Il avait terminé son petit déjeuner et lisait. Elle s’assit et il la dévisagea un court instant, comme s’il allait parler, puis se replongea dans son livre. Elle aurait aimé oser lui demander ce qui n’allait pas, mais s’en sentait incapable. Elle préférait attendre qu’il parle de lui-même. Cette attente risquait de lui devenir intolérable.

Elle mangea peu et but trop de café. Quelque chose n’allait pas. C’était sa seule pensée. Elle alla enfin s’habiller. Dans le miroir, elle aperçut un désagréable visage de petit matin. Elle avait mal dormi. Un cauchemar l’avait torturée durant la nuit et elle s’était réveillée en nage, étouffant un cri. Elle ne s’en souvenait plus. C’était aussi bien.

Elle se coiffa lentement, se regardant à peine. À quoi bon. Puis elle se demanda ce qu’elle allait faire de cette journée. La réponse la plus évidente était : rien. Ils iraient peut-être se promener. Marcher ensemble dans les rues, silencieux, tout simplement ensemble. Ils le faisaient encore parfois, à de trop rares occasions. Mais elle ne l’espérait pas. Ce serait plus vraisemblablement une journée vide, un blanc entre deux semaines. Voilà tout.

*

Vint l’après-midi. Le vent avait balayé les nuages et un soleil éblouissant martelait la ville. Il avait prétexté avoir besoin d’une sieste pour ne pas sortir et elle était partie marcher seule. Elle ne savait pas où aller, mais peu importait.

Elle se rendit jusqu’au parc où elle croisa trop de couples qui paraissaient heureux. Leur simple vue lui était douloureuse. Elle le traversa au plus vite, jugeant inutile de s’attarder. Il y avait d’ailleurs trop de monde. Elle étouffait. Restaient heureusement les petites rues moins fréquentées. Un moins qui demeurait certes tout relatif. Elle préféra bientôt s’engouffrer dans le premier bar venu.

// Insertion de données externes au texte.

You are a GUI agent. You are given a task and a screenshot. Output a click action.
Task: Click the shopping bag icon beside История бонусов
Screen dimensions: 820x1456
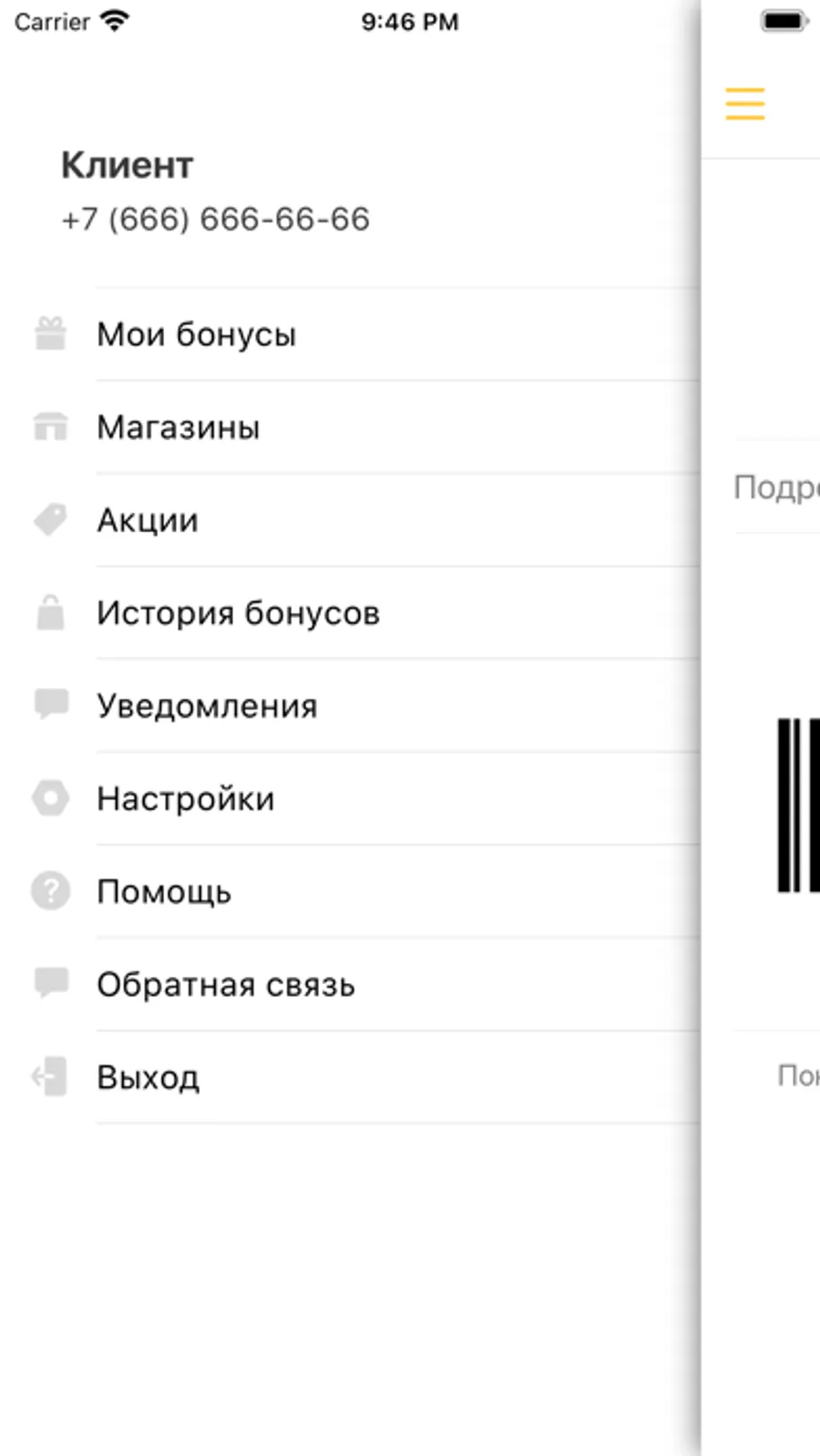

Il n’y avait pas grand monde. La tenancière maussade qui essuyait consciencieusement le comptoir ne se hâta pas de venir prendre commande. Elle attendit son café, regard perdu au loin, sentant croître cette souffrance indistincte qu’elle ne parvenait pas à réfréner. Il lui avait fallu se composer un visage serein, mais elle savait qu’elle ne réussirait pas à conserver ce masque très longtemps. Elle se concentra sur la salle, qui devait avoir peu changé depuis une vingtaine d’années. Peut-être même plus. Au fond, un quatuor de touristes s’acharnait à consulter un guide qui partait en lambeaux. Face à elle, pensif, un homme la regardait.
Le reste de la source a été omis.